On a estimé que la vitesse de l’influx nerveux pouvait être des dizaines de fois, et même jusqu’à 100 fois plus rapide dans les axones myélinisés. Un exemple concret ce serait le corps calleux, ce gros faisceau d’axones qui relie nos deux hémisphères cérébraux, et que les influx nerveux traversent en 150 à 300 millisecondes dans les axones non myélinisés et seulement en 30 millisecondes dans les fibres myélinisées.

Dans les nerfs périphériques et la moelle épinière, c’est un autre type de gliale, les cellules de Schwann, qui produisent la myéline et qui vont myéliniser les axones où la vitesse de l’influx nerveux doit être rapide, comme dans ceux qui forment les nerfs produisant la contraction des muscles qui nous font bouger.

Ce qui est particulier avec la « myélinisation » des axones, c’est qu’elle se termine très tard durant le développement : pas avant le milieu ou la fin de la vingtaine ! En plus, ce sont les axones de la partie frontale du cerveau qui sont parmi les derniers à être myélinisés.
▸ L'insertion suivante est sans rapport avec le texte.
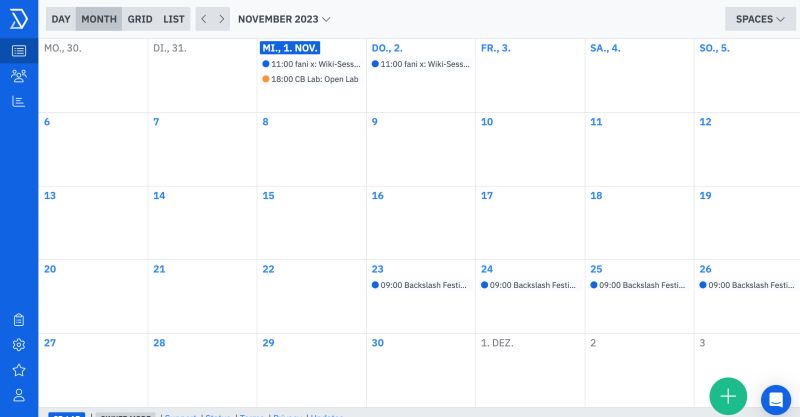Viewport: 800px width, 417px height.
Task: Switch to the List view
Action: pos(174,19)
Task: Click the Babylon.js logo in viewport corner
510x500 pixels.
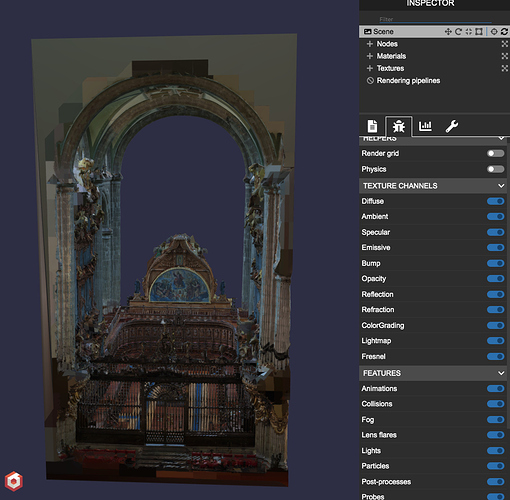Action: pyautogui.click(x=14, y=481)
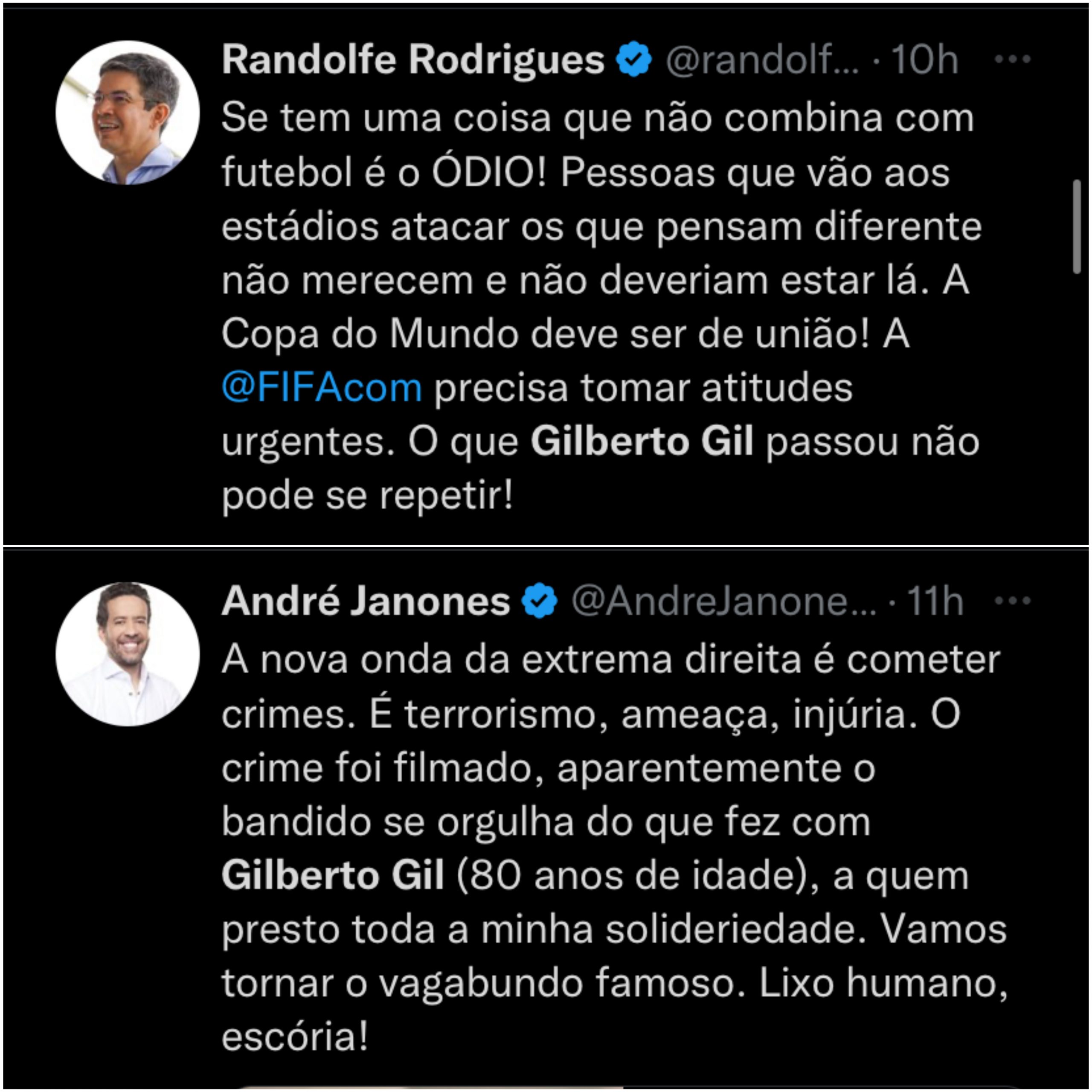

Comme c’est une région globalement importante pour la régulation et l’inhibition des impulsions comportementales, plusieurs pensent que c’est relié aux capacités plus limitées de contrôle de soi durant l’adolescence.

Le lien étroit entre l’axone et sa gaine de myéline est aussi évident chez les personnes atteintes de sclérose en plaques où des cellules du système immunitaire attaquent la gaine de myéline, entraînant non seulement des troubles de conduction dans l’axone démyélinisé, mais aussi l’altération et la destruction des axones. Beaucoup d’études ont aussi montré une baisse d’oligodendrocytes dans plusieurs régions cérébrales des patients schizophrènes.

Et c’est sans doute loin d’être la fin des découvertes sur l’importance de la myélinisation qui ne s’achève sans doute jamais complètement à la fin de la vingtaine, finalement. En fait, comme la formation des synapses ou même de nouveaux neurones dans certaines parties du cerveau, elle demeurerait un processus dynamique durant une bonne partie de notre vie. Un processus sensible à ce qui se passe dans notre environnement, et qui semble de plus en plus impliqué dans l’apprentissage et la grande plasticité de notre cerveau. Comme plusieurs expériences le montrent, la myélinisation peut varier en fonction de l’utilisation des voies neuronales. Elle pourrait ainsi en venir à mieux ajuster la vitesse de conduction pour que les influx nerveux provenant de différents axones arrivent de façon plus synchrone sur un même neurone. Avec tous les effets de sommation spatiale et de plasticité synaptique que cela peut déclencher.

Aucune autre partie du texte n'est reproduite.